In Ahmadi, atop the Burgan field, 20 miles south of Kuwait city, drilling engineer Ayad Kandari told reporters that an orange-red device attached to one well is an unexploded booby-trap. A long detonator wire runs off into the desert.
Murad said the Iraqi troops set the explosive charges three or four months ago.
Times environmental writer Maura Dolan in Los Angeles contributed to this report.

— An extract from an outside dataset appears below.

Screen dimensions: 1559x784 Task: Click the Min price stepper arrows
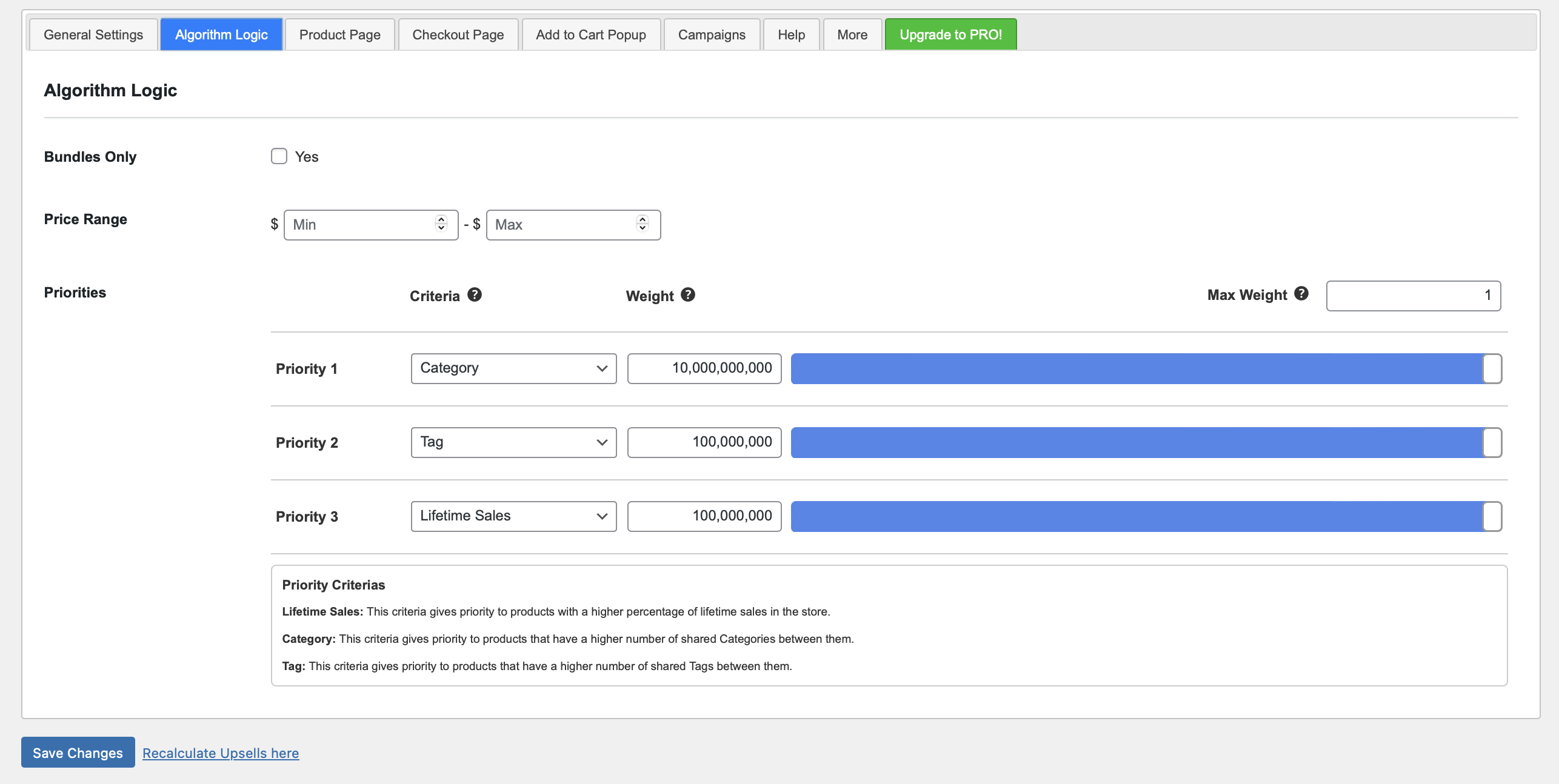point(441,224)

EXTINGUISHING KUWAIT’S BLAZING OIL WELLS
INFERNOS OF WAR
A majority of Kuwait’s 950 oil wells are now engulfed in flames. Whether the blazes were set by Saddam Hussein’s army to carry out his “scorched earth policy” or were started by allied bombing attacks on enemy troops, the priority issue for newly liberated Kuwait is to squelch those fires and to cap the damaged oil wells. According to firefighting specialists, the blazes may burn for months before all the wells are capped. Although damage to each well varies, basic steps to safely cap them include:
1. Pumps spray a wall, an estimated 5,000 gallons a minute, onto the burning well. Once the water has doused the fire, temperatures beneath the well start to drop from more than 500 degrees to below 90 degrees. The water is either drilled on-site or pumped from the Persian Gulf.
2. Flames from oil well fires can climb as high as 600 feet, but the steady curtain of water extinguishes many of them. If a well continues to burn, a team loads C-4 (a plastic explosive) or 300 to 400 pounds of dynamite in a 50-gallon drum. The drum is suspended over the fire and detonated. The explosion creates an oxygen depletion that snuffs out the flame like a candle.

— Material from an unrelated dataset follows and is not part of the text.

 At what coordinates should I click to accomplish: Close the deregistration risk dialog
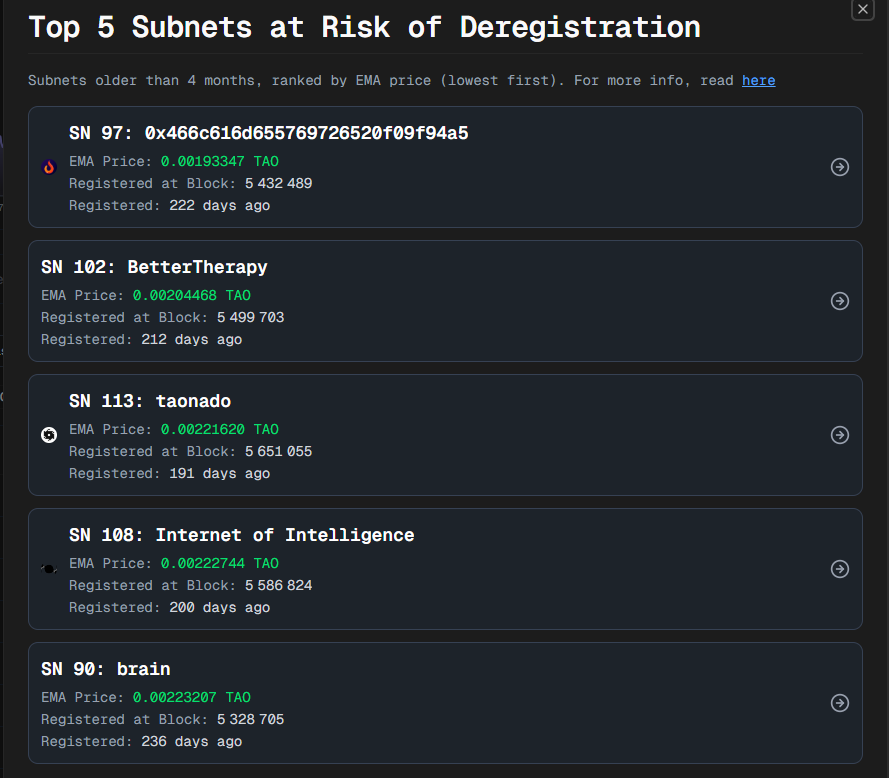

3. Crew members remove damaged equipment and debris from the well with a crane. In a course of battle, some wellheads are blown apart, leaving nothing but a burning hole in the ground. If the well can be rebuilt, the team replaces the underground piping, packs off the wellhead, tops the well with an apparatus called a Christmas tree, below, and shuts off the flow of oil. If damage to the well is too severe, the crew replaces the piping and seals off the wellhead.
In most Kuwaiti oil fields, oil freely bubbles to the surface. Explosions in the last days of the Iraqi occupation have caused even more oil to surface and catch fire.
Oil Destruction: Kuwait is losing more than 6 million barrels of oil a day to the fires.
Oil Field Restoration Costs: Estimates to restore oil production capacity range from $50 million to $100 billion.
AMONG THE WORST FIRES
Sept. 8, 1988: A Ventura County oil well fire ignites when an electric fan apparently malfunctions, igniting vapors from two 33,600-gallon fuel storage tanks. The fire burns for six days, causing more than $5 million in losses before it is extinguished.
July 6, 1988: A North Sea oil rig, off the coast of Scotland, is engulfed in flames after a gas leak sparks a fire below the rig. The initial blowout splits the giant platform, sending flames 400 feet into the air. Firefighters work for three weeks to plug three wellheads and control fire in two others.
Oct. 23, 1986: A Gulf of Mexico oil rig blowout sends flames 600 feet into the air. Broken equipment blocking the wellhead opening creates a crosswind of flames, hindering the firefighters’ efforts. The fire burns for weeks before it is capped.
Sept. 30, 1986: An exploratory well in Campeche, Mexico, catches fire as it is being capped. The fire rages out of control for a month, burning off 25,000 barrels of oil a day before it is brought under control.